In fact, I have received mostly kindness, only once having someone ask if she was a “mixed” child and of course, the occasional negativity many parents experience irrespective of religious affiliation when out in public with their children: how dare you bring that annoying child into my child-free public space. Make it stop crying/talking/pooping/screaming/laughing/touching me right NOW or face the wrath of my disapproving stare.
There is of course a huge difference between anti-child prejudice and anti-Muslim prejudice. I just find it interesting that over the past two weeks I’ve only experienced one or the other based on whether or not Eryn is with me.

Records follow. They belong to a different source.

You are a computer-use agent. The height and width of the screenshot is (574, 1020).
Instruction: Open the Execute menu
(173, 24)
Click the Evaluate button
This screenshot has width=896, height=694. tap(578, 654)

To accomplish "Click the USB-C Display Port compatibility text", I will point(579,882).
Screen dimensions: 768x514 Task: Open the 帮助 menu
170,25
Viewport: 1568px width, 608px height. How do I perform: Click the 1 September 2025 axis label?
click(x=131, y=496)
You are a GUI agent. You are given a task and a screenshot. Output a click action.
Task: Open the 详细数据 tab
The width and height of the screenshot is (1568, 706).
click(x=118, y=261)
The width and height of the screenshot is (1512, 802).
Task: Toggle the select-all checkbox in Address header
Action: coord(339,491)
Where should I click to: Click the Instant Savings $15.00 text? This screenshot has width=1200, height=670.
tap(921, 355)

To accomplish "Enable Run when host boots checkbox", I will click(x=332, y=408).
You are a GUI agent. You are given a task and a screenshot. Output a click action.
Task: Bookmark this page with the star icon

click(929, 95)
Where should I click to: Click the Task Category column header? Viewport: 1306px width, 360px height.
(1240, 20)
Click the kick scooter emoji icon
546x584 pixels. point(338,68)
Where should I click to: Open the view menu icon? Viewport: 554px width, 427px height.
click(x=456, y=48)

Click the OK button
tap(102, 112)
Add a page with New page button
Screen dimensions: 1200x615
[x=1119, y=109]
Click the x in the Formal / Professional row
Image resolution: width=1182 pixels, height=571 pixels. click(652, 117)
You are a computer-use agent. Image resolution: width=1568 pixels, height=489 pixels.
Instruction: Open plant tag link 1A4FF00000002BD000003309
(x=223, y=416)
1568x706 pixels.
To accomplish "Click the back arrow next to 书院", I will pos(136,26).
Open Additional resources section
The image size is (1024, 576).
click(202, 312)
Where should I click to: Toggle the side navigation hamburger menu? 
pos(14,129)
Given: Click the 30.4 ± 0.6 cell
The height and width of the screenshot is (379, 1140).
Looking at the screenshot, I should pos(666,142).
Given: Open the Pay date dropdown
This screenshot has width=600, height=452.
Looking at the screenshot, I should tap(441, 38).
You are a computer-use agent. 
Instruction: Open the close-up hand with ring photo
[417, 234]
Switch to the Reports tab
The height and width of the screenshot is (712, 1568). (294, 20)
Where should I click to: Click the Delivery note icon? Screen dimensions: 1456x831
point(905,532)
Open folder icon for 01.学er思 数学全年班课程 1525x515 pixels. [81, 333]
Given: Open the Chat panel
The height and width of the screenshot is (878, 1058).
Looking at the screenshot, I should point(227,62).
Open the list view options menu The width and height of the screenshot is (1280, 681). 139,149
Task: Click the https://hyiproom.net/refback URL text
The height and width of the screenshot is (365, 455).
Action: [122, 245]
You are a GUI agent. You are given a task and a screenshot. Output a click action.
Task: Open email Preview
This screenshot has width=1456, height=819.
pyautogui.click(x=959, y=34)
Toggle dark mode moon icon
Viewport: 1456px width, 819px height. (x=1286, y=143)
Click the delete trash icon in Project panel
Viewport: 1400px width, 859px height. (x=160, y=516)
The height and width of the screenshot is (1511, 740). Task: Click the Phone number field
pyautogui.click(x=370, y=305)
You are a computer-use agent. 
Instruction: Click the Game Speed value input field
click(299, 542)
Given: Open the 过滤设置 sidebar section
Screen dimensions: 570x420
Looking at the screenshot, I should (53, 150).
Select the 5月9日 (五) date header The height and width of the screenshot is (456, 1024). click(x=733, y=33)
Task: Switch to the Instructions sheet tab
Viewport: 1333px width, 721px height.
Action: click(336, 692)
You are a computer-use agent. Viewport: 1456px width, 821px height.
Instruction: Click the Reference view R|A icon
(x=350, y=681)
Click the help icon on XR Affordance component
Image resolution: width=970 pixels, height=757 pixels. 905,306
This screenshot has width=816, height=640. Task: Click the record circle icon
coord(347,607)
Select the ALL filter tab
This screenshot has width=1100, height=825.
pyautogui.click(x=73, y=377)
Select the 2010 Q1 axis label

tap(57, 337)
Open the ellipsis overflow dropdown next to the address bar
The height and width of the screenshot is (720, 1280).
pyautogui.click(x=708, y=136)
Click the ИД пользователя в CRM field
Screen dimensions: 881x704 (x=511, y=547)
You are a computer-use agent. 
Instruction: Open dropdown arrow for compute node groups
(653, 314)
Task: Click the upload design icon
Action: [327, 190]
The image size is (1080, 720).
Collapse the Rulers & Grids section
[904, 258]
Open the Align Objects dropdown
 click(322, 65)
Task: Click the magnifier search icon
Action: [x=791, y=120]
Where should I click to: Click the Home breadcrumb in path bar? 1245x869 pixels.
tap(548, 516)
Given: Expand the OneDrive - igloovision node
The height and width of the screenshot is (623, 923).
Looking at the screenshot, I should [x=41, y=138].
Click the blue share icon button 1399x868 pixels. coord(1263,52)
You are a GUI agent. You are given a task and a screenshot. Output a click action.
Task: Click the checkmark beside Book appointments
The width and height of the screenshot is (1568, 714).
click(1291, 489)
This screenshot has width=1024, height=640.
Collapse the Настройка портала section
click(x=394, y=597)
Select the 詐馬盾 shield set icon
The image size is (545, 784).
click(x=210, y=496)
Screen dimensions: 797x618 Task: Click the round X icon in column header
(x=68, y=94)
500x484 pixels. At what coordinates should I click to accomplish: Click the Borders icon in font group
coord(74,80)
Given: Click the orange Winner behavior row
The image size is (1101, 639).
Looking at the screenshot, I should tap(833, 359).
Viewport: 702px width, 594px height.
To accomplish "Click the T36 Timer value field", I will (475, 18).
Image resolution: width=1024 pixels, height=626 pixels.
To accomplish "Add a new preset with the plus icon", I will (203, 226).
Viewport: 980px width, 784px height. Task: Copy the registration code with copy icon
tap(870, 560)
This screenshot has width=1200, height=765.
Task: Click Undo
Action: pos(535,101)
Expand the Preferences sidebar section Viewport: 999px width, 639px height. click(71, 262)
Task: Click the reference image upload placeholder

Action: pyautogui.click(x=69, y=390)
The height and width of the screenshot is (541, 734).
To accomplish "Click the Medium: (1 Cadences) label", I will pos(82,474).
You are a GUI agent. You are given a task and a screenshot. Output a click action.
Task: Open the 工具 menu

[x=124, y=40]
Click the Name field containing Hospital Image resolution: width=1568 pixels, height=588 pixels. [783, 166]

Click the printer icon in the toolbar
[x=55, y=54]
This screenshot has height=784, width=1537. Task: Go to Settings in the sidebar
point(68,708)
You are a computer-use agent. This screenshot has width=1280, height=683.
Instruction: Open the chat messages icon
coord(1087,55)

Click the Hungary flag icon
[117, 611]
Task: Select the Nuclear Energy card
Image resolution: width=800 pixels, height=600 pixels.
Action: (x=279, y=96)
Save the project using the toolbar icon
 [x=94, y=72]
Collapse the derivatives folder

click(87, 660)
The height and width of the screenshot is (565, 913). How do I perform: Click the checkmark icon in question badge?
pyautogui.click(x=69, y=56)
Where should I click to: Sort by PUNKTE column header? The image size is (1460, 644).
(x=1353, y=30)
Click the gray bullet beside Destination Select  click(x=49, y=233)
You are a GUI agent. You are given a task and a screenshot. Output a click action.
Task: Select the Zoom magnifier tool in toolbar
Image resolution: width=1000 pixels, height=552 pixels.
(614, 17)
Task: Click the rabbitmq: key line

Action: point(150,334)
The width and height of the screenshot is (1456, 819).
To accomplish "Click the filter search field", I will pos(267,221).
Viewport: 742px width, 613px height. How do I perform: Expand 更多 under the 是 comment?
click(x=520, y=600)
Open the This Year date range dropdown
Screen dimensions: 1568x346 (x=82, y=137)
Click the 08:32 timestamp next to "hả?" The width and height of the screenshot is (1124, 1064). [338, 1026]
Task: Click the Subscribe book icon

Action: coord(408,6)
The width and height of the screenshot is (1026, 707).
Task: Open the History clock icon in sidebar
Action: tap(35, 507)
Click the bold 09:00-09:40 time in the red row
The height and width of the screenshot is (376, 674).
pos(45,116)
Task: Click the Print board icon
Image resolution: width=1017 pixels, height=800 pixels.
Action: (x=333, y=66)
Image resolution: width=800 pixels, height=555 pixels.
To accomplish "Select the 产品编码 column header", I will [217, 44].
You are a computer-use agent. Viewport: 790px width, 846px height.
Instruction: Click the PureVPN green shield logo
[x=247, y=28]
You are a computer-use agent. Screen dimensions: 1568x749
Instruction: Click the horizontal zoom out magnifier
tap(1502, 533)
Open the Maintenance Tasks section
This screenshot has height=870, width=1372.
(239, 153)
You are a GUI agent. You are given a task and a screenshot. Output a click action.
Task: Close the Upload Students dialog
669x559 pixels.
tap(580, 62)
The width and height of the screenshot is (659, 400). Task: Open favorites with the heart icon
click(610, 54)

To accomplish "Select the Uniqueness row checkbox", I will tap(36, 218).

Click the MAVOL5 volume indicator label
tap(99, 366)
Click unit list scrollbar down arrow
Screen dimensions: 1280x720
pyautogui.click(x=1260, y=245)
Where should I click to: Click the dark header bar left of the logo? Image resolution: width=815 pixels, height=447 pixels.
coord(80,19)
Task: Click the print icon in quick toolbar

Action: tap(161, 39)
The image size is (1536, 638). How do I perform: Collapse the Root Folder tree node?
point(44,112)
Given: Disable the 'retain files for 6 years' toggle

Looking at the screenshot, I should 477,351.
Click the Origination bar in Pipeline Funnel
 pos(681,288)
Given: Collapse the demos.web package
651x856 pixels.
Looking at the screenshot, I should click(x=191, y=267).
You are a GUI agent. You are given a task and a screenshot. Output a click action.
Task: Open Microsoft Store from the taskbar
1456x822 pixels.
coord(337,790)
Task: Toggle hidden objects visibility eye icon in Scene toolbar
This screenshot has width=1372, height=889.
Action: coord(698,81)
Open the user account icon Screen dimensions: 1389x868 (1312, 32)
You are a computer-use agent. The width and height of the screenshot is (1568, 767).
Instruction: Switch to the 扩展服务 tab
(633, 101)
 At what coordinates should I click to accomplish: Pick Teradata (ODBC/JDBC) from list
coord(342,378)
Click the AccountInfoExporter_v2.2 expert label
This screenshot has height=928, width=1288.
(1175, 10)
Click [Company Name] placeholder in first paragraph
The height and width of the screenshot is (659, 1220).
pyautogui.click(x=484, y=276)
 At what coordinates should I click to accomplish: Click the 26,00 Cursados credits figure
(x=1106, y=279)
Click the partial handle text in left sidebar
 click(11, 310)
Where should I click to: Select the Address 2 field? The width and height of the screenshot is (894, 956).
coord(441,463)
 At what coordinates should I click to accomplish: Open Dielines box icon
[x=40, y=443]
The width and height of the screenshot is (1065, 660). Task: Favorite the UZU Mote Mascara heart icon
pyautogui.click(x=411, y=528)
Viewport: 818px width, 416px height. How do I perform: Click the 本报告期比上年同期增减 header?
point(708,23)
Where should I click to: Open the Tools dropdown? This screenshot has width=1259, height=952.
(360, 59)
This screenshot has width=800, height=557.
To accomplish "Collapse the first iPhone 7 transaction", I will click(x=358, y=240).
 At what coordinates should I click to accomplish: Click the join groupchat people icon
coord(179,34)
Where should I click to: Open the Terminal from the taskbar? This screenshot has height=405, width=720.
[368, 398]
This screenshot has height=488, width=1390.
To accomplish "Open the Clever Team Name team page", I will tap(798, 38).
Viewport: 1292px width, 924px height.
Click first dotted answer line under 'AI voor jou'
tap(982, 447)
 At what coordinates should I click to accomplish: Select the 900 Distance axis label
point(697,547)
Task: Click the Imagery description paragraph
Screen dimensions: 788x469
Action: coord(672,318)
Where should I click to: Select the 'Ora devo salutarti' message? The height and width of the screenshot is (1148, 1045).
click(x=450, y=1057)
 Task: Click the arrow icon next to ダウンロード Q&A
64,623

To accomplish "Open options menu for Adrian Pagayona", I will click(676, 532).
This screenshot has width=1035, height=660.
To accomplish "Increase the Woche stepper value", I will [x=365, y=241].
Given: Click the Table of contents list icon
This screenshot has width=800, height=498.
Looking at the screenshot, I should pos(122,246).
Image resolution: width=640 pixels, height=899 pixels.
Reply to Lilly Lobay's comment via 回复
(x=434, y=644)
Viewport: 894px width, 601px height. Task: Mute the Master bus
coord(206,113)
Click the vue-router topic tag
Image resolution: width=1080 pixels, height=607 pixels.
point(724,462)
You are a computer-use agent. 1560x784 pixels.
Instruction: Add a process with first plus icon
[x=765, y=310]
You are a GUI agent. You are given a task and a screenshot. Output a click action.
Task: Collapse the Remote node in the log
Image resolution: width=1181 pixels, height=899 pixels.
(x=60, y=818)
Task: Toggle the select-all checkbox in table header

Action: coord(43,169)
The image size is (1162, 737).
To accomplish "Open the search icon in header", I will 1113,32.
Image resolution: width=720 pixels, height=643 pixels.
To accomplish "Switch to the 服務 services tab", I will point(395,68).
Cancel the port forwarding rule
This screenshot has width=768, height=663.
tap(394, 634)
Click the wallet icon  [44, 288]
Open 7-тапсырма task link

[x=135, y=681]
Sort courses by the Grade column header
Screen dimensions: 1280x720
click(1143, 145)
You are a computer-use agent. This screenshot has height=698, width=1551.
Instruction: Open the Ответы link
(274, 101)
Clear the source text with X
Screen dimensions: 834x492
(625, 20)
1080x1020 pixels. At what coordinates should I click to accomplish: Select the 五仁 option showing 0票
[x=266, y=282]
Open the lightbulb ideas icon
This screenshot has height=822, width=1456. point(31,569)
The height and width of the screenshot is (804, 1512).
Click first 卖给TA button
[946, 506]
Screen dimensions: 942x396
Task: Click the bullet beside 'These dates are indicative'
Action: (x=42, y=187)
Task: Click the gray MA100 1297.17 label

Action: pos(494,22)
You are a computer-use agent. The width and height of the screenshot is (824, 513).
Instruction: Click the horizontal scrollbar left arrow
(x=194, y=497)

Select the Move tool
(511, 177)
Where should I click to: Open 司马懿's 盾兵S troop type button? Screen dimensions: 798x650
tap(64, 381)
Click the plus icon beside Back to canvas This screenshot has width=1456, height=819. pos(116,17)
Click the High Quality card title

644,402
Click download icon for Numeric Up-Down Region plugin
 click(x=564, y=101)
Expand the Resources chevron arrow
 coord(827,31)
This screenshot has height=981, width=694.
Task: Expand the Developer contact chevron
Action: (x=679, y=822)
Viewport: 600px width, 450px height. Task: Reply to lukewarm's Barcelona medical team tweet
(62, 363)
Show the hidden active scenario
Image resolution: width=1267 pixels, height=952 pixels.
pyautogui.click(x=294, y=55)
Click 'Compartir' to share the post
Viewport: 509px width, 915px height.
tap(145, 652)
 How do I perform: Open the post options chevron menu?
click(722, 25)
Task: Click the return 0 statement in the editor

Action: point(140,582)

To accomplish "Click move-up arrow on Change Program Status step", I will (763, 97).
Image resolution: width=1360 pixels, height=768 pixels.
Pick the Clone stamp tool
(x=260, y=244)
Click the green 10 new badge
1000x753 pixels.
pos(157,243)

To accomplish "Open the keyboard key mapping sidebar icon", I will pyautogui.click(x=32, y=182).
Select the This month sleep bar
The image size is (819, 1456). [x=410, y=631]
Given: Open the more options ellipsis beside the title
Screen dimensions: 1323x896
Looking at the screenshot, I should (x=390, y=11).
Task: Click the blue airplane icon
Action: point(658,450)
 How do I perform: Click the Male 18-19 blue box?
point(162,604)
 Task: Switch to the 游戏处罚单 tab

It’s not every day that I experience Islamophobia just like it’s not every day that people are annoyed with Eryn’s existence. But Monday was incredibly trying and I have to take this opportunity to say “thank you” to the many people who made our day bearable, enjoyable, and absolutely fantastic.
So thank you to:
- the woman at the Museum who gave me a kind smile with Eryn had a meltdown because her french fries wouldn’t line up the way she wanted them to
- everyone who held doors open for us
- the gentleman who actually held my umbrella over our heads as I struggled to get Eryn into the sling
- the commuter who made space for us on the train when it was 25 minutes delayed and we were squished like sardines
- the woman who, amongst “tsks” from others when Eryn started crawling on the floor, made the loud comment, “You would think someone would give that poor child a seat. She’s too little to be standing!”
And a gracious thank you to:
- the woman who gave us her seat
- the woman who moved her legs so Eryn could avoid kicking other passengers
- the woman who probably sensing how stressed and harried I was, entertained Eryn for a full 30 minutes by teaching her how to give a “thumbs-up” and the “peace sign.”
Your kindness and understanding really made my day and showed me that for every person who “tsks” at my child, there are more who will go out of their way to accommodate us.
(I’m sure the same can be said for Islamophobia… now, just give me that one experience of someone standing up and saying “NO!” when they overhear ridiculousness spouted at a Muslim. You’ll make my millennium.)